Several factors could drive the price hikes, she said. For example, a customer who lives in Lancaster but works in Philadelphia might want coverage at hospitals both here and there. Were those hospitals or health care systems to merge, they could have an advantage in negotiations with insurance companies.

Another factor might be the “common insurer” effect: “If you’re negotiating with the same insurer in different markets, when you’re under the same ownership it gives you extra leeway in where you take your margin” she said.

In other words, prices could rise in one market in order to keep them low in another. “Whether that kind of effect is something the antitrust laws can get at, I don’t know.”

Harder look?

But experts say the FTC’s interest seems piqued.

Mitchell Raup, an attorney with Polsinelli, a national firm with expertise in health care issues, told ModernHealthcare.com earlier this month that “this is a new area and it’s not clear where the FTC will go with this.. The FTC may take a harder look at it than you’d expect.”

Asked at last week’s press conference announcing the merger whether he expected the FTC to scrutinize the deal, Penn Medicine CEO Robert Muller said no. “Of the 15 biggest health systems in the country, this is the least concentrated market,” he said. “In just the area right around Philadelphia, there are 70 hospitals.”

While the FTC does not challenge many, the agency has litigated and won three hospital mergers in recent years, and experts say that’s sent a message that the agency  is taking more interest in such deals.

In the Chicago-area case, the agency requested more time and information to review the proposal.

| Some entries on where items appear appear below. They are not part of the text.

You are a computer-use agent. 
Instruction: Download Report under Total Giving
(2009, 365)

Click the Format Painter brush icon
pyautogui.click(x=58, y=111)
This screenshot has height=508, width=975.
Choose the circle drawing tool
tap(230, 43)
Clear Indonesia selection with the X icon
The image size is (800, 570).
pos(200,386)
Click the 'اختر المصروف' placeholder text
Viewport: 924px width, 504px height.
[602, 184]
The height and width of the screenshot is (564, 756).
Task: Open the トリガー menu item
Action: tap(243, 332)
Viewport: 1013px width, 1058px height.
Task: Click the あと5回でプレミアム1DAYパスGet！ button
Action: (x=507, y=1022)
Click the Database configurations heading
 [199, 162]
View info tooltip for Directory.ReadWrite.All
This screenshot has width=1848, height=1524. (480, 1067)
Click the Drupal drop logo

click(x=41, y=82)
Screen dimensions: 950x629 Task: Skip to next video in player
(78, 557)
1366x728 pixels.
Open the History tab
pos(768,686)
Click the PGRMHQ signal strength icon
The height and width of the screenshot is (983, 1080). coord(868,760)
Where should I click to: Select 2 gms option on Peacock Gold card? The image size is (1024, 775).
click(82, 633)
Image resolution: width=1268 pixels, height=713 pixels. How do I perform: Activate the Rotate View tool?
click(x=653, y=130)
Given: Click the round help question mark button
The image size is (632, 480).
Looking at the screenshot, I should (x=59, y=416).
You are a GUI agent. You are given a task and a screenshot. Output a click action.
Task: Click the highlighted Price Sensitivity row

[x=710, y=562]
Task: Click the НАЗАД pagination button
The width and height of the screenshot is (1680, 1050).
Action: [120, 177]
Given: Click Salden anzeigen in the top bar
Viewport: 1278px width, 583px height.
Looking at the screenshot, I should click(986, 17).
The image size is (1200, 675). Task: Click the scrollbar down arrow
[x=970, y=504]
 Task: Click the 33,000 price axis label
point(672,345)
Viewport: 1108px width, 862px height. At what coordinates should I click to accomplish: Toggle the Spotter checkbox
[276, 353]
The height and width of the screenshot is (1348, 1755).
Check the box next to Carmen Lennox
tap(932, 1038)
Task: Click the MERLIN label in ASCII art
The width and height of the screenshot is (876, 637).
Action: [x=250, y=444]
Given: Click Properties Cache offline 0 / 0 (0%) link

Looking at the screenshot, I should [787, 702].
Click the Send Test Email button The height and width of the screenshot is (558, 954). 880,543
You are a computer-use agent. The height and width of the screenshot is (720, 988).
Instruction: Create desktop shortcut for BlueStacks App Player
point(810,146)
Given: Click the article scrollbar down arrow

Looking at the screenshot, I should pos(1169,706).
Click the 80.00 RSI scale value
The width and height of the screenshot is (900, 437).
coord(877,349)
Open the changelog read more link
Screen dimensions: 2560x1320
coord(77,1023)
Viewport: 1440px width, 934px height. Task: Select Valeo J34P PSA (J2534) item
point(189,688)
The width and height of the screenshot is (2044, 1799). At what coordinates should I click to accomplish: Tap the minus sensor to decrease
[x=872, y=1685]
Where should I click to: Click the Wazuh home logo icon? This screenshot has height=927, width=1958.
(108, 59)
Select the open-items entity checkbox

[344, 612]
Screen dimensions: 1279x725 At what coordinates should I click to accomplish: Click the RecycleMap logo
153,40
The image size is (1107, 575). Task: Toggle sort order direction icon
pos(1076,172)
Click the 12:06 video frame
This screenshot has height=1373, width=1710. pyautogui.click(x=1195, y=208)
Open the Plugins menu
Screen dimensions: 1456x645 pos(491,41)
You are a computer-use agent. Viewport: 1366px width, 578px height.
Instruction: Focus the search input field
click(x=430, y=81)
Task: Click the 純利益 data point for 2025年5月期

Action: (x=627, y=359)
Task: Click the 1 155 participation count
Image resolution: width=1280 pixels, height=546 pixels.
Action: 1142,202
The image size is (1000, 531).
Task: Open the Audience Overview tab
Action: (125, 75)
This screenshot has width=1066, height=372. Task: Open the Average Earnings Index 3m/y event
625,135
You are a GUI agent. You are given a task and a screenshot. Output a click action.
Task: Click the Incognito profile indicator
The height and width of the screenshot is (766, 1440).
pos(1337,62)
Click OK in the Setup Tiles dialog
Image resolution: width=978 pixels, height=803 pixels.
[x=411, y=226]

This so-called “second request” allows the commission an additional 30 days “to complete its review and take action if necessary,” said spokeswoman Lordan.

Officials at the Chicago-area hospitals say they’re undaunted. Lordan noted that after the 30-day period is up, the FTC could close the investigation, enter into a settlement with the companies, or take legal action in federal district court in order to block the deal from going forward.